This section introduces our idea for identifying occluded objects, which is depicted in Figure 3b. For that, we make use of the semantic segmentation image, which is also available from the Carla server. A semantic segmentation image provides pixel-wise classifications where each pixel represents an object’s class by a color code. For example, in the middle of Figure 3b, the pixels that belong to vehicles are represented by blue color. It also indicates that the proposed bounding box in the left top corner is actually not a visible object since a building occludes it. Thus, it can be safely ignored.

Algorithm 2 shows the procedure of how we can check the existence of a valid and visible object inside a given 2D bounding box. The algorithm takes a 2D bounding box, its corresponding object class, and a semantic segmentation image. Then, if the center pixel of the bounding box is identified as belonging to the given object class by checking the semantic segmentation image, it is decided as visible. Note that our algorithm may fail to identify a partially occluded object, which is a known limitation of our method. For that, please understand that our primary aim is not to discover all the fully and partially visible objects. Instead, we aim to produce as many training images as possible from the simulator. For finding partially occluded objects, Algorithm 2 can be easily extended by sampling multiple locations in addition to the center point.

Algorithm 3 shows the fitting procedure, where the original bounding box {$(x_1,y_1)$, ⋯, $(x_4,y_4)$} is given as an input and its output is a fitted bounding box {$({\widehat{x}}_1,{\widehat{y}}_1)$, ⋯, $({\widehat{x}}_4,{\widehat{y}}_4)$}.
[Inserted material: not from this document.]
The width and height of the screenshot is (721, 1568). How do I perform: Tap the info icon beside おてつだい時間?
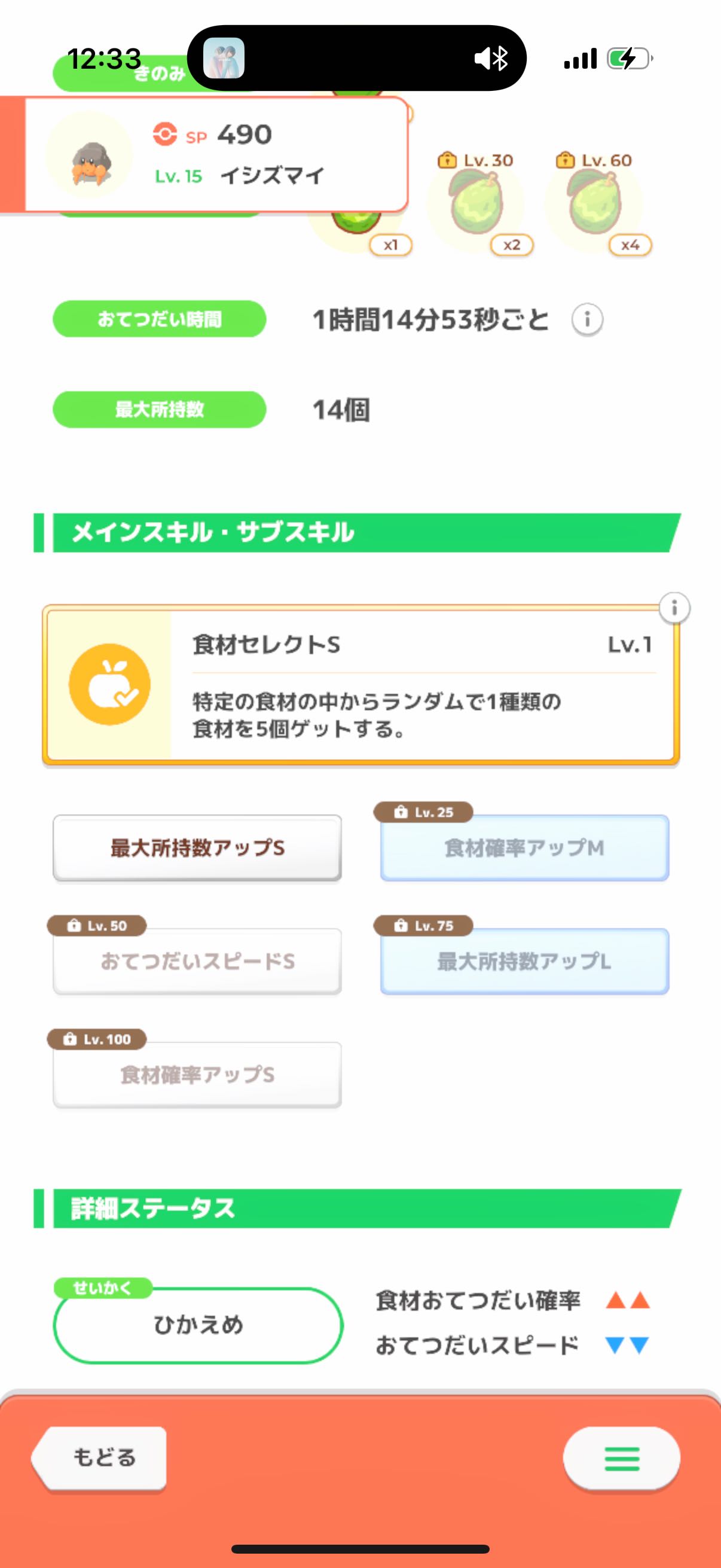pyautogui.click(x=587, y=319)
5.4. Fitting to Object Boundary

In the leftmost part of Figure 3c, notice the considerable gap between the initially proposed bounding box and the boundary of the actual vehicle. To make it more precise, we need to fit the bounding box to the exact area occupying the object. For that, the semantic segmentation image is once again utilized. The middle part of Figure 3c illustrates the fitting process. It begins with the initial bounding box, and the four sides of it gradually moves toward their opposite directions until all of them meet at least one pixel that belongs to the target object. After that, the resulting bounding box becomes tightly fitted to the object, as shown in the rightmost part of Figure 3c.

6. Experiments

6.1. Implementation

For the implementation, CarFree is developed based on Carla 0.9.7, and the source code is available at its GitHub repository (Available at https://github.com/AveesLab/CarFree (accessed on 3 September 2021)). Nonetheless, because CarFree is implemented as separate Carla client programs and Python scripts, it can be used with existing Carla server instances. More specifically, CarFree’s data extract part is composed of the following three Python scripts:

• spawn.py for deploying required vehicles and pedestrians in the town,

• weather.py for controlling the weather and lighting conditions, and

• extract.py for controlling the ego vehicle and extracting data from the Carla server.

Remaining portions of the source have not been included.